--- Begin WORKING DATA ---

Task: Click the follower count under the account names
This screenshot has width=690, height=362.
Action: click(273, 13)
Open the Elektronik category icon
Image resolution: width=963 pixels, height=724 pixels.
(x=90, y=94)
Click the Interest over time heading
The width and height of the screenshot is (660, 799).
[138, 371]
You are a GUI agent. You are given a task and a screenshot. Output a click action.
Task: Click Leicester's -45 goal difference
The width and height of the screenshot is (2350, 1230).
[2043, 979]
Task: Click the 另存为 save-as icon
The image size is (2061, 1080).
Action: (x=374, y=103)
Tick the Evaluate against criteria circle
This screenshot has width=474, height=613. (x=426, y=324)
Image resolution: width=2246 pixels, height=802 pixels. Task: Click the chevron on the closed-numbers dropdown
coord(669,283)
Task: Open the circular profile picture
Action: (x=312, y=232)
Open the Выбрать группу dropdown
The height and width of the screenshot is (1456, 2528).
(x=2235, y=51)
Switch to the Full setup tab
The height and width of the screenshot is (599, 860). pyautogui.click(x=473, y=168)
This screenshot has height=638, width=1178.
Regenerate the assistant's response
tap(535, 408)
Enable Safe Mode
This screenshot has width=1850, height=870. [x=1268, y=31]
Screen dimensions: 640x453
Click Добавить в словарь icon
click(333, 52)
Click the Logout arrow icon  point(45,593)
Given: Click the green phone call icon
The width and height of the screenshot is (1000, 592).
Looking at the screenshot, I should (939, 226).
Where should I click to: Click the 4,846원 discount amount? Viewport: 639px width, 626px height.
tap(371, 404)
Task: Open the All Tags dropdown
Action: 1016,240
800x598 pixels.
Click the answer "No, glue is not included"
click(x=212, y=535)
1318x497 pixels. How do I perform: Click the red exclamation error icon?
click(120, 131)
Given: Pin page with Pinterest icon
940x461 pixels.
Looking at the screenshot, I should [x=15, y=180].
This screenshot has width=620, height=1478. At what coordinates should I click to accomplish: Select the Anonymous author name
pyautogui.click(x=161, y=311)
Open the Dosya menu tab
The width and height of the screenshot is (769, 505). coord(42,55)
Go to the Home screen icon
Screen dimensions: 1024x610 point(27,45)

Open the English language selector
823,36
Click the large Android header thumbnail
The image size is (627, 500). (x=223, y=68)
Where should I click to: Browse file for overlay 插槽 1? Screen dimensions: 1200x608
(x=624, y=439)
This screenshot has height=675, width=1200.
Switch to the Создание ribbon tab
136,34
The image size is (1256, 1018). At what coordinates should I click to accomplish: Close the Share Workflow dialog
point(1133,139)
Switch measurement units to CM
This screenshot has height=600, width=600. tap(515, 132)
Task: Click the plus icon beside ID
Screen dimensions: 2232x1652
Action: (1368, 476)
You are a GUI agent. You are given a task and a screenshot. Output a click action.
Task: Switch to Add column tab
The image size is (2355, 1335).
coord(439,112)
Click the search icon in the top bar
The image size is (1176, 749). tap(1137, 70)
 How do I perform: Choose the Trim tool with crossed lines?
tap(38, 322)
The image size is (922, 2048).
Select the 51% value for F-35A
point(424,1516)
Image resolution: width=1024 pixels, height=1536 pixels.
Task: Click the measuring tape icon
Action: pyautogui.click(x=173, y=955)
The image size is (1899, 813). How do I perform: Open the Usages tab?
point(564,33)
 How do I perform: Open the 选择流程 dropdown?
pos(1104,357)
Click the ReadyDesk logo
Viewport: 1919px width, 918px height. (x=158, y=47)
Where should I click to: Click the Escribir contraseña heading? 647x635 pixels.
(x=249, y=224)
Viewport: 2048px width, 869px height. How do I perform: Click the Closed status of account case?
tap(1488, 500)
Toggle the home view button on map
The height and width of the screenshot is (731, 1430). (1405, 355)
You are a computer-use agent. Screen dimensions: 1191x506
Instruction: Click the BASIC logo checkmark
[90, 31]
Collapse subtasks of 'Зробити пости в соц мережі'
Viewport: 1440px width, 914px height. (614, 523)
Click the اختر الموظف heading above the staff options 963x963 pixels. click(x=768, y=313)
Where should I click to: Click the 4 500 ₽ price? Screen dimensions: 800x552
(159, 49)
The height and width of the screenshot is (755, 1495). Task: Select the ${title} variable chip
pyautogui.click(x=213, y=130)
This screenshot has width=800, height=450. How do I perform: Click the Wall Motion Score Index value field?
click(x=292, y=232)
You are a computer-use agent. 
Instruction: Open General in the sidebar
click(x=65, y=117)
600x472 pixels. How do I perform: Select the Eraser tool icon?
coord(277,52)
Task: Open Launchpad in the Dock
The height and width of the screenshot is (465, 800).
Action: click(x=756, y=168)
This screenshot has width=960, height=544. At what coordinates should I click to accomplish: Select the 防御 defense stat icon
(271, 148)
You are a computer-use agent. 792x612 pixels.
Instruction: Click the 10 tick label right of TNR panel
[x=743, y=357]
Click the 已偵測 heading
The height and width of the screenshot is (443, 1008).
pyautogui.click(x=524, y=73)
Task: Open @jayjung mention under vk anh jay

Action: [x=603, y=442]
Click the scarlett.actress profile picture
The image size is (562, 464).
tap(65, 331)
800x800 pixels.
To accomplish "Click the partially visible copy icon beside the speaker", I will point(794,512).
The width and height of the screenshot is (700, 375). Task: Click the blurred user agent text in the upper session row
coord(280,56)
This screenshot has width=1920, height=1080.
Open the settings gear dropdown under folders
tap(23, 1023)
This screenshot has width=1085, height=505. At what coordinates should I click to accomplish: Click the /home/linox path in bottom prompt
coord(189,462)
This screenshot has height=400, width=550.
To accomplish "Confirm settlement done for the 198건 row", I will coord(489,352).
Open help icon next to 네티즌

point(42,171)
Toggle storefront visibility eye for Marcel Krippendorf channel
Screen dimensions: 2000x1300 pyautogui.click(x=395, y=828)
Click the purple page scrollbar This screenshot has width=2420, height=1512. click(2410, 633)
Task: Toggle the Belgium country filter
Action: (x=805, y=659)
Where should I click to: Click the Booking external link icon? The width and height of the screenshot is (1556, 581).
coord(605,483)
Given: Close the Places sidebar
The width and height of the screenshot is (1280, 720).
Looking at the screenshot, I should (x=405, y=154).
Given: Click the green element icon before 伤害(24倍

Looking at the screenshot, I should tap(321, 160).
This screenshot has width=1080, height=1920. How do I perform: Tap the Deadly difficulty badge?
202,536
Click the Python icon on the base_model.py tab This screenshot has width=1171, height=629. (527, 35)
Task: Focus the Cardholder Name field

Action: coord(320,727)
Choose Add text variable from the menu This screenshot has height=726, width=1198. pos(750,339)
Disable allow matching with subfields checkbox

--- End WORKING DATA ---

▶ [DIRECTION] Which lines in the entries above contain the word "picture"? Copy each one out in full, treating the match as case-sensitive.

▶ [EXERCISE OUTPUT]
Task: Open the circular profile picture
Click the scarlett.actress profile picture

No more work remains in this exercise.